FEATURE: Initial implementation of direct S3 uploads with uppy and stubs #13787

martin-brennan · 2021-07-20T00:08:03Z

This PR adds a few different things to allow for direct S3 uploads using uppy. These changes are still not the default. There are hidden enable_experimental_image_uploader and enable_direct_s3_uploads settings that must be turned on for any of this code to be used, and even if they are turned on only the User Card Background for the user profile actually uses uppy-image-uploader. If you want to test this turn both those settings on and go to http://localhost:3000/u/me/preferences/profile

A new ExternalUploadStub model and database table is introduced in this pull request. This is used to keep track of uploads that are uploaded to a temporary location in S3 with the direct to S3 code, and they are eventually deleted a) when the direct upload is completed and b) after a certain time period of not being used.

Starting a direct S3 upload

When an S3 direct upload is initiated with uppy, we first request a presigned PUT URL from the new generate-presigned-put endpoint in UploadsController. This generates an S3 key in the temp folder inside the correct bucket path, along with any metadata from the clientside (e.g. the SHA1 checksum described below). This will also create an ExternalUploadStub and store the details of the temp object key and the file being uploaded.

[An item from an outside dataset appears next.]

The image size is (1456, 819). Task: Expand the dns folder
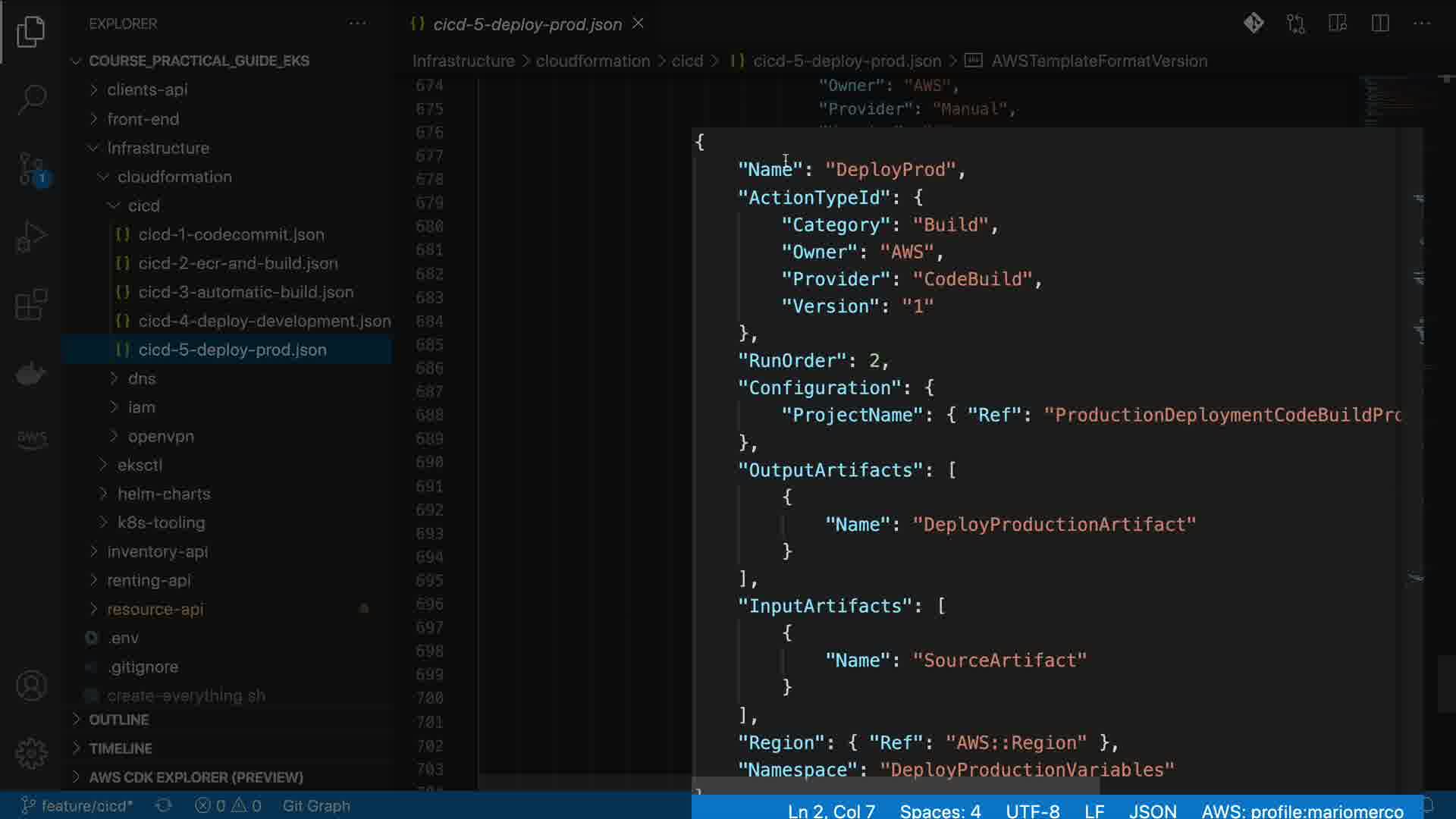pyautogui.click(x=141, y=378)
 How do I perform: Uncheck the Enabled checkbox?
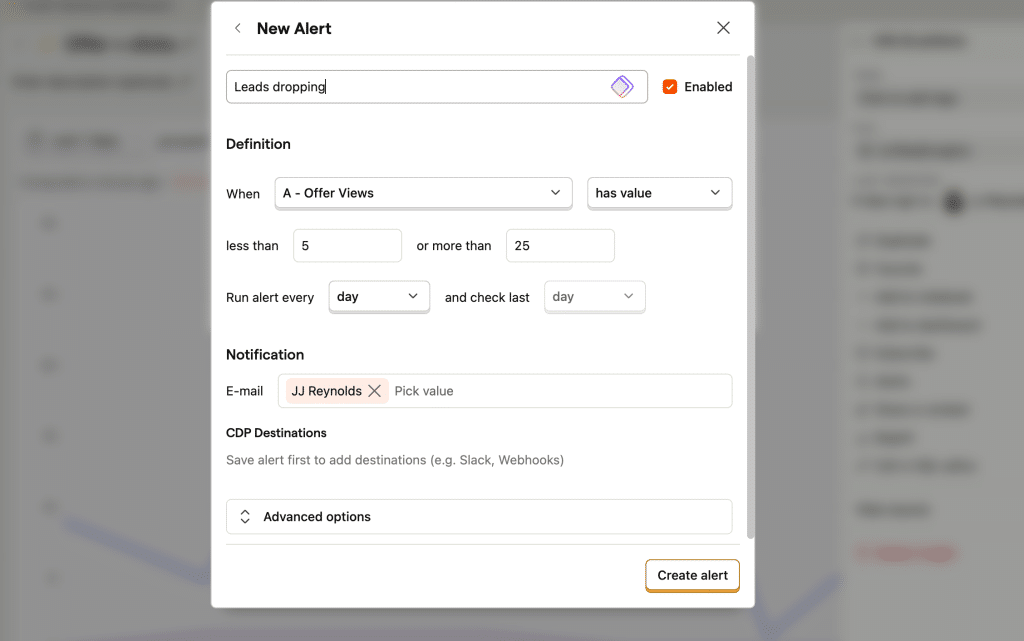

Once the clientside has this URL, uppy will upload the file direct to S3 using the presigned URL. Once the upload is complete we go to the next stage.

Completing a direct S3 upload

Once the upload to S3 is done we call the new complete-external-upload route with the unique identifier of the ExternalUploadStub created earlier. Only the user who made the stub can complete the external upload. One of two paths is followed via the ExternalUploadManager.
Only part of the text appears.